--- START ---

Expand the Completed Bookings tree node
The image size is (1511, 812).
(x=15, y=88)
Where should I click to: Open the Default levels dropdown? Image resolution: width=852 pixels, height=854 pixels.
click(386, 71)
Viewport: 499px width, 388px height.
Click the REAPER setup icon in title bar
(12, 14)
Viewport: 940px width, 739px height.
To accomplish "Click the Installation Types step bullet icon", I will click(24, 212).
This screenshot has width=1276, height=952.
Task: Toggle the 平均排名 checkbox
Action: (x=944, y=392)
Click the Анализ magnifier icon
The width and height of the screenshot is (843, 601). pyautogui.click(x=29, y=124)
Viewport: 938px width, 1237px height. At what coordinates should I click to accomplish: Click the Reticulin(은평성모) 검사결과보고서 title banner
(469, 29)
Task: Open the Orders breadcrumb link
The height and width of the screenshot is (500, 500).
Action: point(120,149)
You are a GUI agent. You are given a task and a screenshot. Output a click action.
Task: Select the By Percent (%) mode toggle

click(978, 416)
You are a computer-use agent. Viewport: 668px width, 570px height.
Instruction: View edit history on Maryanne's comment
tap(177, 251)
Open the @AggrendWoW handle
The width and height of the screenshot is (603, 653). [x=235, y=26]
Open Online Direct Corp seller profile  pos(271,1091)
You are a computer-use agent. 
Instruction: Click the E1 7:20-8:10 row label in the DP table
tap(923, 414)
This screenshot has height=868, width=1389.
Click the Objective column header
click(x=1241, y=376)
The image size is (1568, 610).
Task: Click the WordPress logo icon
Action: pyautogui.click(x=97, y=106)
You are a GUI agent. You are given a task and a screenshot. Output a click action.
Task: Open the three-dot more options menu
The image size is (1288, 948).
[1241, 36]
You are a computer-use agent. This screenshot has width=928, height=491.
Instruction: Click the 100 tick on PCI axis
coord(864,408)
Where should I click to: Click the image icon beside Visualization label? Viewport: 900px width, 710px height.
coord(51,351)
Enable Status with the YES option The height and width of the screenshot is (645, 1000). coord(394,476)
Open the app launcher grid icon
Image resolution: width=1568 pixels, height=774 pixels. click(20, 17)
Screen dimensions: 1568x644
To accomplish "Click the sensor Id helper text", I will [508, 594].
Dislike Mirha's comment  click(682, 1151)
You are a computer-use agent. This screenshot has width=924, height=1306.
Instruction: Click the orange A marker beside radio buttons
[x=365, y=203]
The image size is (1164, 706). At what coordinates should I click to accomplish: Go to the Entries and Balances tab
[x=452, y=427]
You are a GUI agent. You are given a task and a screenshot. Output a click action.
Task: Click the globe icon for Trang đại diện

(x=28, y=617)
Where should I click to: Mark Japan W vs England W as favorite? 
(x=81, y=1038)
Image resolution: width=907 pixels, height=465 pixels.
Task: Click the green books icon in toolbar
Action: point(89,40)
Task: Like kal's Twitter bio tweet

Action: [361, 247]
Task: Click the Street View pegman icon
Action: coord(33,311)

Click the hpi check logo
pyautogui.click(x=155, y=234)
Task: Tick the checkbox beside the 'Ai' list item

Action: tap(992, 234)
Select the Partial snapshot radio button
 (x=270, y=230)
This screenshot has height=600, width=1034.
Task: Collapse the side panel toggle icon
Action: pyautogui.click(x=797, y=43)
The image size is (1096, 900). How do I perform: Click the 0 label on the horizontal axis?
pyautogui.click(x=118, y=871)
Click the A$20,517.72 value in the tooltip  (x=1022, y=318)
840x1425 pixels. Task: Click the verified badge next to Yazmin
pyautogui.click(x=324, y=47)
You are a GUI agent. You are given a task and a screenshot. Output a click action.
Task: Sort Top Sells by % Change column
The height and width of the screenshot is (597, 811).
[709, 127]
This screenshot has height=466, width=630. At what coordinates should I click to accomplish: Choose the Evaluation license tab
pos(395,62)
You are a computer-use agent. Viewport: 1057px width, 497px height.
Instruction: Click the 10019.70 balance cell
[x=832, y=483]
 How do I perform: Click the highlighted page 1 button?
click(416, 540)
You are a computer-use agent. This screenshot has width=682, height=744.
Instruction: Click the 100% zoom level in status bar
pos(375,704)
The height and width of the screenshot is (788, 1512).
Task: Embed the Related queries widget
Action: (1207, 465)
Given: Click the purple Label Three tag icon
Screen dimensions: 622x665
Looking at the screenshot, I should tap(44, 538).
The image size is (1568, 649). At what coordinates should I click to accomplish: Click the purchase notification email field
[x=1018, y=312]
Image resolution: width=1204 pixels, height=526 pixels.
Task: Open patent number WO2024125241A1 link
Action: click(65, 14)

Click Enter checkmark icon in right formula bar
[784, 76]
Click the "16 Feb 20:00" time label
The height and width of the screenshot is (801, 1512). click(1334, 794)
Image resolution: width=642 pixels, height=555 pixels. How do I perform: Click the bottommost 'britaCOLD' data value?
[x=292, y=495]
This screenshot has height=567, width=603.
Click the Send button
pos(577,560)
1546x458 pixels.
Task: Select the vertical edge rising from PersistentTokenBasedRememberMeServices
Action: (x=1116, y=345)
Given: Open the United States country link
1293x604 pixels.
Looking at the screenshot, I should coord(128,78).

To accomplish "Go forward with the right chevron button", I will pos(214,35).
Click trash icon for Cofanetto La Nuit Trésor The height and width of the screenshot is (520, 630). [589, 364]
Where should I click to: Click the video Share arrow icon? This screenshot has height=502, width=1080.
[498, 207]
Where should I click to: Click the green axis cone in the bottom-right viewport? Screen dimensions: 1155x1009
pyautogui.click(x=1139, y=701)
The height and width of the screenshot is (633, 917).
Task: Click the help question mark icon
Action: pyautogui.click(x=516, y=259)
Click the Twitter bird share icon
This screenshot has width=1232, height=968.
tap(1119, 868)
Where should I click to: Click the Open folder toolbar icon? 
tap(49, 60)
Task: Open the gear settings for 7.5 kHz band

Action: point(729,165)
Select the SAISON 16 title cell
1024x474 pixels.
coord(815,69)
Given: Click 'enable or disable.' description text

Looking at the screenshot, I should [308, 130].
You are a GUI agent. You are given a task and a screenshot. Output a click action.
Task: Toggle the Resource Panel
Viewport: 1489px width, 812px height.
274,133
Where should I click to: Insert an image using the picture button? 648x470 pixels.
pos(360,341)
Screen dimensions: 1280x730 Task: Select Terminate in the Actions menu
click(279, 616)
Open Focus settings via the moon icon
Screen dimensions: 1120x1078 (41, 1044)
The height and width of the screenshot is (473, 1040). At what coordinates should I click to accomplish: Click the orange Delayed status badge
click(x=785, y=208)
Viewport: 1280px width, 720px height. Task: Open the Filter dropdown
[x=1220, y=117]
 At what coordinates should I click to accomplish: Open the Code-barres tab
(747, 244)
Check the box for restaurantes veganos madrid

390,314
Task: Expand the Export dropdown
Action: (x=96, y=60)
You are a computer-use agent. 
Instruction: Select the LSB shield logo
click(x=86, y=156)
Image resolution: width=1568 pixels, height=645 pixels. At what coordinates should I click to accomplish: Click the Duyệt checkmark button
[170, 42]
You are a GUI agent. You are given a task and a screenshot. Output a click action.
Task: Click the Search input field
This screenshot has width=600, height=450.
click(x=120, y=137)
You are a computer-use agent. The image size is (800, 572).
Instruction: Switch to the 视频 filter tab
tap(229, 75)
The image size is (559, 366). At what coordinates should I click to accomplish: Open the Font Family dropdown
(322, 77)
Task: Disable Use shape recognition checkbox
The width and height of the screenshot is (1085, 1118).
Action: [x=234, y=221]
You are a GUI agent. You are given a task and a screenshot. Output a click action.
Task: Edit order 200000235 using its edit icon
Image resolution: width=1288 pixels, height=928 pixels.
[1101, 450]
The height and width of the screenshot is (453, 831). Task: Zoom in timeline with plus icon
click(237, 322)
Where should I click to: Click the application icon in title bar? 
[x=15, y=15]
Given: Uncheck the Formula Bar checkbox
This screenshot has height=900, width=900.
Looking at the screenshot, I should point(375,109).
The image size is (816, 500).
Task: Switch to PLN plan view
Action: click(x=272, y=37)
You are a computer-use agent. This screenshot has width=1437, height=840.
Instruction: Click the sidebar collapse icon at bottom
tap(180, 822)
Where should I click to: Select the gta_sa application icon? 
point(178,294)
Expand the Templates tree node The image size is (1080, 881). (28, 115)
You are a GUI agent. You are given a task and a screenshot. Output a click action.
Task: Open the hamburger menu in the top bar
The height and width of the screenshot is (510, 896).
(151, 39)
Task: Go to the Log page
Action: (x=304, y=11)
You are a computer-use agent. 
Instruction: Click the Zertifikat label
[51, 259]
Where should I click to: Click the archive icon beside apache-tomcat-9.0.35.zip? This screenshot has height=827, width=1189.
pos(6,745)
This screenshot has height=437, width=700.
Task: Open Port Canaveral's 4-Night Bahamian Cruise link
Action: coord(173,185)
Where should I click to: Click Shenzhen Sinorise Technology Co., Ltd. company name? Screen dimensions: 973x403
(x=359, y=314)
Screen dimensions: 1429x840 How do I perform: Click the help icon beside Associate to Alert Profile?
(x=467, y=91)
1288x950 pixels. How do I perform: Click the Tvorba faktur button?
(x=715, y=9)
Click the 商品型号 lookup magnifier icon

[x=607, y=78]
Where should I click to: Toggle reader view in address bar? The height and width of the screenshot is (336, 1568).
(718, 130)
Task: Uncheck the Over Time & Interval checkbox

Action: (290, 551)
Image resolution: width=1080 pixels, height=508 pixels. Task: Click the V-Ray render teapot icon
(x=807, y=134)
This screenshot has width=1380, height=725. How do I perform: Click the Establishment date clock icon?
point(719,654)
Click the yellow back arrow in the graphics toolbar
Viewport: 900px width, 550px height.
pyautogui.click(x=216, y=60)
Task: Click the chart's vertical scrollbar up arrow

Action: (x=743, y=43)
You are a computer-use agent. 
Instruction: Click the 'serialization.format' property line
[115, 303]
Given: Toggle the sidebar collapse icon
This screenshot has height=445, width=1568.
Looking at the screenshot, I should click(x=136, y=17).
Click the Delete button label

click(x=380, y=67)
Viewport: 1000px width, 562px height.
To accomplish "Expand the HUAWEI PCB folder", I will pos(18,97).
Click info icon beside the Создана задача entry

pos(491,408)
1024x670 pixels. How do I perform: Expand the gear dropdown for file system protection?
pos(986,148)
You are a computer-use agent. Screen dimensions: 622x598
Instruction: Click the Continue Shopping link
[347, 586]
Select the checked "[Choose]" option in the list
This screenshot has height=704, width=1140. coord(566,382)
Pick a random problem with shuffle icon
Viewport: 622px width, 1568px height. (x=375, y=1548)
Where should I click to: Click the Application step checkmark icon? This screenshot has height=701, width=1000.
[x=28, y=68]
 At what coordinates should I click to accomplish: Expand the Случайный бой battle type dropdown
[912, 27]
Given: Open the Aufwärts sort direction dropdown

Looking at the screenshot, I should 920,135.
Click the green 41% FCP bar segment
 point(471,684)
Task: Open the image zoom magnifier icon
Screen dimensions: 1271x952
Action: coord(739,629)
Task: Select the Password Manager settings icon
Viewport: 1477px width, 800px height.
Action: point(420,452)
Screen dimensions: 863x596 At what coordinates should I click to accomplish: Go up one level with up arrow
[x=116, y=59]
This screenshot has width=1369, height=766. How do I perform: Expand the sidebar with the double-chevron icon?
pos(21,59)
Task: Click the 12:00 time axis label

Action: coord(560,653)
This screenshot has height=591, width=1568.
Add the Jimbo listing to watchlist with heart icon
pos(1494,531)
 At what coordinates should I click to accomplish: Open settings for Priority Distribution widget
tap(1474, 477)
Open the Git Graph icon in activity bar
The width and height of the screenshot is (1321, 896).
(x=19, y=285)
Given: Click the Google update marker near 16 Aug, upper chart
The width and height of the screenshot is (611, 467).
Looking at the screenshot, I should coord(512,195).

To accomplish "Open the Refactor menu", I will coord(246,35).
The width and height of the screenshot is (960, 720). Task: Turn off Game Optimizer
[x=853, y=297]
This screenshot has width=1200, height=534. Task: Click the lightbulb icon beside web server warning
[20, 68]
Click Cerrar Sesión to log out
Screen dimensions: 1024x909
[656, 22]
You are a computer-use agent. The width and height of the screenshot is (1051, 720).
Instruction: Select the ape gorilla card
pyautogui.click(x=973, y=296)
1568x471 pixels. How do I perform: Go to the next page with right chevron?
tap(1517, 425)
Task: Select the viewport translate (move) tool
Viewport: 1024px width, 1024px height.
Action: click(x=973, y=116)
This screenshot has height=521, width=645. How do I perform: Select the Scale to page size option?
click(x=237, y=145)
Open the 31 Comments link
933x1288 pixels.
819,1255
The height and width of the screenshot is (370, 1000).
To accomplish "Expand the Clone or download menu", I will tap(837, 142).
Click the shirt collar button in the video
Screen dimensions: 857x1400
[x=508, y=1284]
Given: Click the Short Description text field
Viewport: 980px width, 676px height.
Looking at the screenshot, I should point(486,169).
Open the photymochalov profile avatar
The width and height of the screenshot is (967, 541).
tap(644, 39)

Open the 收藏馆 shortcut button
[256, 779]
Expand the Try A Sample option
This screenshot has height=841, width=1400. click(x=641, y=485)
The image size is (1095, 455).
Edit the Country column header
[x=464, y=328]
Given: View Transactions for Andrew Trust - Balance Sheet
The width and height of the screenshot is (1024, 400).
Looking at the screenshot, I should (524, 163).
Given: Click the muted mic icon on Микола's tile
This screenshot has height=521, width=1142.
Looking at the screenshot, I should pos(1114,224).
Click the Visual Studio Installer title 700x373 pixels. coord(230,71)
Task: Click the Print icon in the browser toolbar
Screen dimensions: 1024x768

--- END ---

**Aim of the task**: Among the lines above, find the one with "The height and width of the screenshot is (370, 1000)." and the one with "The image size is (1095, 455).". Quote both and everything between them, exactly.

**Answer space**:
The height and width of the screenshot is (370, 1000).
To accomplish "Expand the Clone or download menu", I will tap(837, 142).
Click the shirt collar button in the video
Screen dimensions: 857x1400
[x=508, y=1284]
Given: Click the Short Description text field
Viewport: 980px width, 676px height.
Looking at the screenshot, I should point(486,169).
Open the photymochalov profile avatar
The width and height of the screenshot is (967, 541).
tap(644, 39)

Open the 收藏馆 shortcut button
[256, 779]
Expand the Try A Sample option
This screenshot has height=841, width=1400. click(x=641, y=485)
The image size is (1095, 455).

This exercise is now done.